OK, I understand now pretty much what your solver is doing.

You are checking for a special type of position (in this case, all corner and edge pieces solved), and then checking a database to see if it knows how to solve it (or at least knows its depth), and then, if that's the case, reports that solution. These databases for these special cases can be significantly deeper than TFS databases can be.

In your example, you have a goal depth of 10, and building a search tree out to depth 7 since at that point you can determine if a 10-move solution exists for any of the nodes at depth 7 from the scramble position. But you also check if the position is of the special type. For a certain node, you find this is the case, and know that it has a 6-move solution. So you are basically checking for a possible solution that is deeper than the current goal depth. In this case, you find a solution that is 7 + 6 = 13 moves, while you haven't finished verifying if a 10-move solution exists. The solution you found may be suboptimal. In this case, it is not. My solver found an 11-move solution in about 8 seconds: R B U2 r l U2 B2 D2 R B2 b2.

Most optimal solvers don't bother spending any time looking for solutions deeper than the current goal depth. In doing so, there is a possibility you may be able to find a near-optimal solution much sooner than you would find a (guaranteed) optimal solution. On the other hand, you might simply spend extra time checking a lot of positions for such special cases without any success. You have to realize that the percentage of overall positions that have all corners and edges solved is miniscule. They may be somewhat over-represented among positions closed to solved, but you need to be careful in considering whether or not the possible benefit (and the likelihood of such benefit) outweighs the extra time spent.

There is such a thing as additive pruning heuristics, but you only assume pruning heuristics are additive if you have proven them to be. For instance, if you having a pruning table the says you need to make at least 6 outer layer turns (regardless of how many inner layer turns might also be needed) to arrive at the solved state, and another pruning table that says you need at least 4 inner layer turns (ignoring any outer layer turns are also needed) to arrive at the solved state, then you know that you must be at least 6+4 = 10 single-layer turns from solved.

Actually, I found out this is not true when I was first investigating solving the center databases. I started generating all the center positions that resulted from making only inner layer turns, adding them to a hash table in the order in which they occurred if they were unique, under the premise if the move sequences did not occur at a shallower depth, this must be the optimal path to the position. That was a faulty assumption. There are shortcuts to many inner-slice-only generated positions that involve turning the outer faces.

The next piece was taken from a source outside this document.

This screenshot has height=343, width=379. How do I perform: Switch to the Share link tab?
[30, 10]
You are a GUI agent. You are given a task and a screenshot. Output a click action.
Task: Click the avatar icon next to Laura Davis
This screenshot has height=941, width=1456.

No, your "counterexample" does not directly relate to my point.

Let's say you found a position that can be solved either with 6 inner layer turns (no other turns). Let's say there is another ("shortcut") solution having 2 inner layer turns and 2 outer layer turns. The inner layer pruning heuristic would say at least 2 inner layer turns are required. The face turn heuristic will say you need at least zero face turns because a solution exists that doesn't use any face turns. You add the two heuristics and you get that at least 2 + 0 = 2 turns are required. In actuality, you really need 4 turns in this example. But the additive heuristic has not overestimated the distance to solved, so it is a valid heuristic.